----- Available data

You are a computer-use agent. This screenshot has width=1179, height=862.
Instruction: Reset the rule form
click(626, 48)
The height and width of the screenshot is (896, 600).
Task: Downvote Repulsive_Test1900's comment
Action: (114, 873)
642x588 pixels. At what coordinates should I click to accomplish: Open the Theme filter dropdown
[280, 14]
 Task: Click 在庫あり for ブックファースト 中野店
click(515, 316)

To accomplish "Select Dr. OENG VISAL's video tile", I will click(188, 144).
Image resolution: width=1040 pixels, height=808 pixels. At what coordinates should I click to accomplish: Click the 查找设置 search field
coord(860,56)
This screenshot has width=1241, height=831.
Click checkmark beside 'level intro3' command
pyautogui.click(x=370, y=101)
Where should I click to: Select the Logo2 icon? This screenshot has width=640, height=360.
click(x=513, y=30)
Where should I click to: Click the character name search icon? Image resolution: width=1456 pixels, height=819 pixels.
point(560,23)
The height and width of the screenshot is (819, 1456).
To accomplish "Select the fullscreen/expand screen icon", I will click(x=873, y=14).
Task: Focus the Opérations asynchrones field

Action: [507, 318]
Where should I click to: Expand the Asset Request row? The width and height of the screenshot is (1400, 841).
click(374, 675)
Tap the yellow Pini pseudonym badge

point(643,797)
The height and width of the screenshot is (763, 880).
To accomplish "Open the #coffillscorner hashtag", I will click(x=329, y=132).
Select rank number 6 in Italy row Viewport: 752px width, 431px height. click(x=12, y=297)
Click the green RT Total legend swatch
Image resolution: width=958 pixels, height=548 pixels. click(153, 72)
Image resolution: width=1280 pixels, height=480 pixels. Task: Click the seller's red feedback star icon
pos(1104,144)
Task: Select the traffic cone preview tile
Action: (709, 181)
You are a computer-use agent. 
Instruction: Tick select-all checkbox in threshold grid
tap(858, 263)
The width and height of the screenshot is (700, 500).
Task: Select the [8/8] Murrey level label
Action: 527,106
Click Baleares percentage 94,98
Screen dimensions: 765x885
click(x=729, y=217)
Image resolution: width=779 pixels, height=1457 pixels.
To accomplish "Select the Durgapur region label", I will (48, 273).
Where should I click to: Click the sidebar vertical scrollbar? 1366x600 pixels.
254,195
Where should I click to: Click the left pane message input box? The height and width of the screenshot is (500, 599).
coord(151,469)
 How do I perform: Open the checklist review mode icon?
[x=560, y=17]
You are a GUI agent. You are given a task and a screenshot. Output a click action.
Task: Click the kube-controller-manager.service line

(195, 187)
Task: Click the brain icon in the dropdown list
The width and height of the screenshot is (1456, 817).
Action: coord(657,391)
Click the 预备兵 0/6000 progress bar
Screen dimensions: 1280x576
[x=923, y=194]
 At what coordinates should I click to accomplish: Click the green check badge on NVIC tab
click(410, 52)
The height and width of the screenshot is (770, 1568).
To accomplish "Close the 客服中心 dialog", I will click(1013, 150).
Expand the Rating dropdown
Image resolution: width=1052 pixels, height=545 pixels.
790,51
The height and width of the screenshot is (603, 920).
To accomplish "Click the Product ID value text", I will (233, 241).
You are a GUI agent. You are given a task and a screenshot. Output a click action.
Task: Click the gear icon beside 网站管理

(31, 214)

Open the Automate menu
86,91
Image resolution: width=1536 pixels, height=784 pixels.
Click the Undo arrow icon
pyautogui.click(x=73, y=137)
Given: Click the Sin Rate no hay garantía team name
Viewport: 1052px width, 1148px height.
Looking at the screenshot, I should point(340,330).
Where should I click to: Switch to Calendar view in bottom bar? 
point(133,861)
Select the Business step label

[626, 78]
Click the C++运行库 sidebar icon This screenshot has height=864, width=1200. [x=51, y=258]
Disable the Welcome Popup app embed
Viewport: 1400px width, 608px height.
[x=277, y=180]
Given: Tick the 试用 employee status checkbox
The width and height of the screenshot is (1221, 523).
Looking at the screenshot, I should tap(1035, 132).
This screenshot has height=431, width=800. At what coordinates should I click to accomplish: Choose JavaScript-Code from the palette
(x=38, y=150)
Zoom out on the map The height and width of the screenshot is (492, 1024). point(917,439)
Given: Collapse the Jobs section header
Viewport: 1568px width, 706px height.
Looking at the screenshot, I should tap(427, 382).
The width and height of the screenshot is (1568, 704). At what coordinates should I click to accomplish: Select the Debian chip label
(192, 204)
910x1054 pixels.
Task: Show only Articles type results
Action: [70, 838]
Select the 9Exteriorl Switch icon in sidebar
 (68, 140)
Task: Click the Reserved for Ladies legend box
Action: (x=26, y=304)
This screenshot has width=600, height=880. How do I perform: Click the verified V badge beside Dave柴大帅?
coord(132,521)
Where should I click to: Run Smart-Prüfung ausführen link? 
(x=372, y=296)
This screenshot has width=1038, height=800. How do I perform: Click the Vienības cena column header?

----------

* To do *
Search the records above for "computer". Copy each line where it is found.

* Task result *
You are a computer-use agent. This screenshot has width=1179, height=862.
You are a computer-use agent. 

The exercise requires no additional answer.